Post # 1
I am getting married next July in Southern CA. I am undergoing treatment for my stage 4 cancer and therefore, my fiancee and I are on a budget. I have already chosen my neighborhood parish to have a Catholic Ceremony (most important), but I am indecisive as to my reception. I have a few ideas, but I would like your advice on which one is better. 1) Invite our immediate family (20 guests) to our ceremony followed by a reception for our immediate family at a restaurant. 2) Invite everyone (relatives+friends=120 guests) to our ceremony, then go to lunch/dinner with our immediate family (20 guests), and at night invite everyone to join us at a tapas bar/club to dance the night away.
P.S I postponed my wedding 2 yrs ago because I was diagnosed with stage 3 cancer and now it has come back. I am not going to postpone it again.
Any advice and/or ideas would be greatly appreciated. Thanks!!!
Post # 2
If I were you, I would want to celebrate with my entire family and all my friends. Surviving cancer is a great feat, and I think that it might be awesome to celebrate with everyone.

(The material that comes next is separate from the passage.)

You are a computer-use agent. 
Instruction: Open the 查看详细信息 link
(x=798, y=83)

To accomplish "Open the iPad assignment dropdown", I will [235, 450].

But, I’m not you. I think you should pick what feels right for you, and go for it!
Post # 3
LilyValley: Although I am sure all of your friends and family will be thrilled to see you marry under any circumstances, it would stil be rude to invite 120 people to the ceremony then only feed 20 of them.
Have the wedding you can afford. If you want a dinner reception and can only afford dinner for 20, invite 20 people.
If you want 120 people to see you marry, have a cake and punch reception, tea and sandwiches, brunch etc- whatever you can afford.
Post # 4
LilyValley: I also think you should do what is best for you, and go for it! Planning a wedding can be stressful for some people, and not so much for others. Also, you are the only one who will know how you will handle your treatment.
Post # 5
Invite immediate family to ceremony and dinner, then invite anyone who is interested to go out dancing. Kinda rude to make people show up for an hour of catholic mass then make them fend for themselves for something to eat but expect them to go out partying with you.
Post # 6
I am sorry about your diagnosis. Honestly I would want to celebrate with you if you were my friend but I would understand that it isn’t about me. I think you and your FI should decide if you want 20 people or 120 people to witness your ceremony. Then figure out a reception plan after that. There is nothing wrong with a simple reception, in fact some of the best receptions I have been to have been simple backyard parties.
I also think in your circumstances you might be suprised at the help you will recieve to pull off your big day.
Post # 7
I think it could be really lovely and meaningful to have a small wedding wth just immediate family. That being said, I loved inviting my whole group of friends and family, so that’s the route I would go. The only thing I would warn against would be making most of your guests have a huge gap between the ceremony and dancing. If you want a meal with the immediate family, you could always do that at the rehearsal dinner or the nex day. But I would plan the events for the whole group to be right after each other. You could do a later ceremony and then right to dancing. Or an afternoon ceremony with a punch and cake reception. There are lots of options!
Post # 8
Do a morning wedding with cake and punch and dancing. Send everyone home for lunch.